A Political and Economic Dictionary of Western Europe, First Edition
Churchill, Winston
Winston Churchill was a politician and statesman in the United Kingdom. He is best known as Prime Minister of the coalition government of 1940–45 during the Second World War, when he won admiration for his determination and tireless efforts to secure the defeat of Nazi Germany.

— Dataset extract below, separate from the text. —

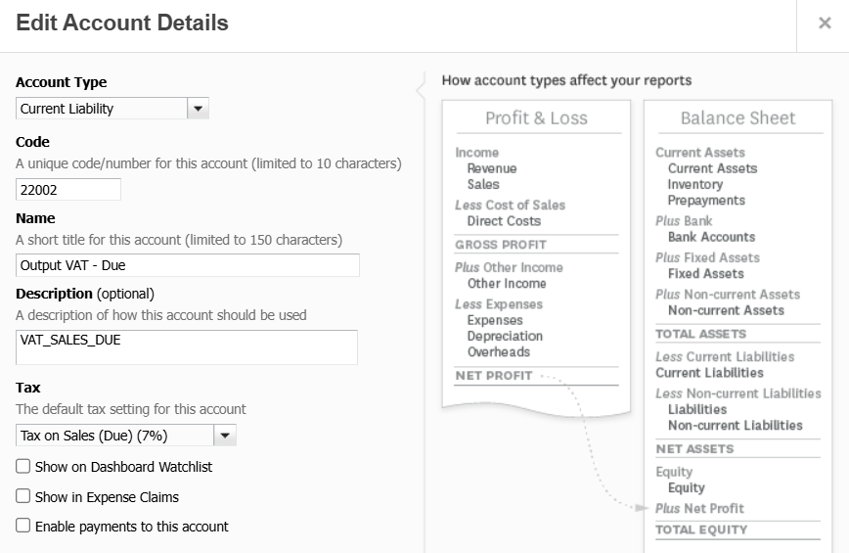The width and height of the screenshot is (849, 553).
Task: Click Current Liabilities in the Balance Sheet diagram
Action: point(709,373)
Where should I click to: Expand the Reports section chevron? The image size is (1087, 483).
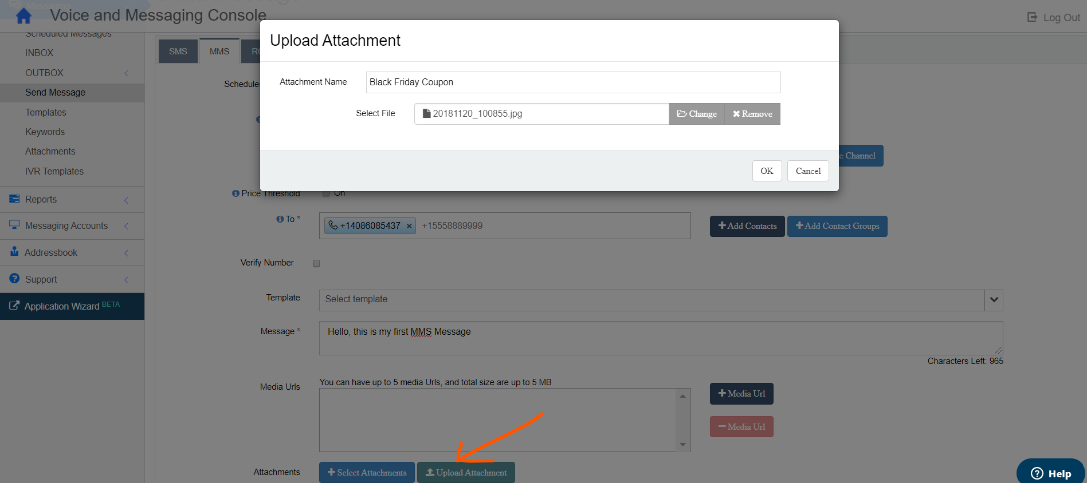tap(126, 200)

In the early post-war era, in 1946, he advocated building ‘a kind of United States of Europe’, founded on a close partnership between Germany and France (but not the United Kingdom), and he warned in the same year of the emerging Cold War in Europe, observing that ‘an iron curtain has descended across the Continent’.
Born on 30 November 1874 at Blenheim Palace, Oxfordshire, Winston Churchill graduated from the Royal Military College at Sandhurst and joined the Fourth Hussars in 1895. He saw battle during military service and as a war correspondent before first being elected to the House of Commons in 1900 for the Conservative Party. In 1904 switched to the Liberal Party, but rejoined the Conservatives in 1924. Churchill held a series of ministerial posts, including First Lord of the Admiralty (1911–16) and Chancellor of the Exchequer (1924–29). He was reappointed to the post of First Lord of the Admiralty in 1939 and, following the resignation of Neville Chamberlain in 1940, became Prime Minister and Minister of Defence of an all-party coalition.
Churchill had been critical of Chamberlain’s policy of appeasement towards Nazi Germany prior to 1939 and insisted on Hitler’s unconditional surrender during the Second World War. While preparing Britain to fight alone against Germany, Churchill also developed a relationship with the USA, securing economic and military aid from that country.
In the first post-war election, held in July 1945, Churchill was replaced as Prime Minister by Clement Attlee of the Labour Party. He was re-elected as Prime Minister in 1951 but, having suffered a stroke in 1953, he retired from politics in 1955. Churchill’s career as a parliamentarian had spanned the reigns of six monarchs. He was also an accomplished artist and a prolific writer, who was awarded the Nobel Prize for Literature in 1953. He said in November 1949, ‘Writing a book was an adventure. To begin with it was a toy, an amusement; then it became a mistress, and then a master and then a tyrant. The last phase is that just as you are about to be reconciled to your servitude, you kill the monster, and fling him out to the public.’ Winston Churchill died on 24 January 1965. He was married to Clementine Hozier and they had five children.